Not that it should matter, but Mullen, the author, is white. And lives in Atlanta. He gives the novel depth and balance through his four main characters. Lucius Boggs and Tommy Smith are the black police officers who dare to investigate the crime. Denny Rakestraw and Lionel Dunlow are the two white officers caught in the middle. All four are conflicted for different reasons. Not one of them is a saint (although one of them is vying to be the devil) but that, in large part, is due to the times.

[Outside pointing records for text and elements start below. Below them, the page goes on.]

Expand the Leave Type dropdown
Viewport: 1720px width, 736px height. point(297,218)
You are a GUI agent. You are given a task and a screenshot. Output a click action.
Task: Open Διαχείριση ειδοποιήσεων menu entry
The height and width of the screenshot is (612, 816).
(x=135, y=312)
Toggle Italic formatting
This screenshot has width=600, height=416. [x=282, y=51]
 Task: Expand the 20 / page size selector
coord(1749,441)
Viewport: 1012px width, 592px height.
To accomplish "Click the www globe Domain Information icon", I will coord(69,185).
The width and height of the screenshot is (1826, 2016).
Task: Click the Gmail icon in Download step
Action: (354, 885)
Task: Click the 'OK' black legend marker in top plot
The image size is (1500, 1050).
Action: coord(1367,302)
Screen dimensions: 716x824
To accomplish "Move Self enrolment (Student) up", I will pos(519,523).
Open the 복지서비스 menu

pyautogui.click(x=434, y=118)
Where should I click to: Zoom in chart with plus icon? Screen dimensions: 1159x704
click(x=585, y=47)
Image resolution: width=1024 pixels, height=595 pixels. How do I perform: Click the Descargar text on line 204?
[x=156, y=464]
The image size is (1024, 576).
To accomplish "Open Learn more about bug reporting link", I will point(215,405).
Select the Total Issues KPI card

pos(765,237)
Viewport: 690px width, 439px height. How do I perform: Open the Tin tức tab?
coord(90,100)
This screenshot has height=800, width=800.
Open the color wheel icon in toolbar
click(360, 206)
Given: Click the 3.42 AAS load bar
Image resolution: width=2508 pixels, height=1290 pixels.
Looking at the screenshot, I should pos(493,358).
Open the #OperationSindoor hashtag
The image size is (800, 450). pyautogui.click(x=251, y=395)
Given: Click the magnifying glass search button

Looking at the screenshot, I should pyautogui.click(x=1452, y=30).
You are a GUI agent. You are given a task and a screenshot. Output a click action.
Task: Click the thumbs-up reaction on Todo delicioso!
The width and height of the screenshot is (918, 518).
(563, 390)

Today, of course, black and white police officers work together under the same roof. Segregated housing is no longer legal, although segregated neighborhoods still exist–mainly due to economic reasons. It’s been 150 years since the end of slavery and fifty-two years since the Civil Rights Amendment passed, but we still have a Race Issue. Our role models and success stories come in all colors, but there is still mistrust on both sides of the color divide. If one of the reasons we study history is to learn from past mistakes and to see how some of these mistakes follow us into the future, then there’s good reason to read Darktown.